── Material for this exercise ──

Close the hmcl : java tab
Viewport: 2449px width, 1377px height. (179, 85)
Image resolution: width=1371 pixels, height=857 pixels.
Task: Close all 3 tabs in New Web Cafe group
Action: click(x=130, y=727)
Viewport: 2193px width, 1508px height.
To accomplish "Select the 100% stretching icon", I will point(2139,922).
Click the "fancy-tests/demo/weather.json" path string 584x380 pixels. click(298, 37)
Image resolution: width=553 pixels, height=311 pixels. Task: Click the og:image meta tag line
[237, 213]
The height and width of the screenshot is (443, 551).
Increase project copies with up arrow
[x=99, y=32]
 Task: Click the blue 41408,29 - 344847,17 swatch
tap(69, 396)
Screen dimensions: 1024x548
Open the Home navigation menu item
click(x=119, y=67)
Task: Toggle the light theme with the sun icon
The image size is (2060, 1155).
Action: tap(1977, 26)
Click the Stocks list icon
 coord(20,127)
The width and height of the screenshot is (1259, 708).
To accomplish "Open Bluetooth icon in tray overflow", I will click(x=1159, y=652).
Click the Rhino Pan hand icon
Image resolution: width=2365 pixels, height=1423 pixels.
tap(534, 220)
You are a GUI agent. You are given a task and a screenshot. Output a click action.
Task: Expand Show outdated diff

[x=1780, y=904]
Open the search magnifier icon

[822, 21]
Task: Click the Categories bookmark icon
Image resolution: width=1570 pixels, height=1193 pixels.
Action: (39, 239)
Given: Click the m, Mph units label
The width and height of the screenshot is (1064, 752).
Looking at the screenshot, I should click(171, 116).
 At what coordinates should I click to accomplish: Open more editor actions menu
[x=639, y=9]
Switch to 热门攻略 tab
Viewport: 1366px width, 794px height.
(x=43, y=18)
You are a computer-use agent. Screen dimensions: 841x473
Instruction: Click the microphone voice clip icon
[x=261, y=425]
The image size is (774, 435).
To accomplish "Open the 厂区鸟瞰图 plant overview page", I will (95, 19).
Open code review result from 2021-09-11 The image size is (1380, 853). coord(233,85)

───

Your goal: The lines in the records above that include the word "dimensions" must be copied out.

Reply:
Screen dimensions: 1024x548
You are a computer-use agent. Screen dimensions: 841x473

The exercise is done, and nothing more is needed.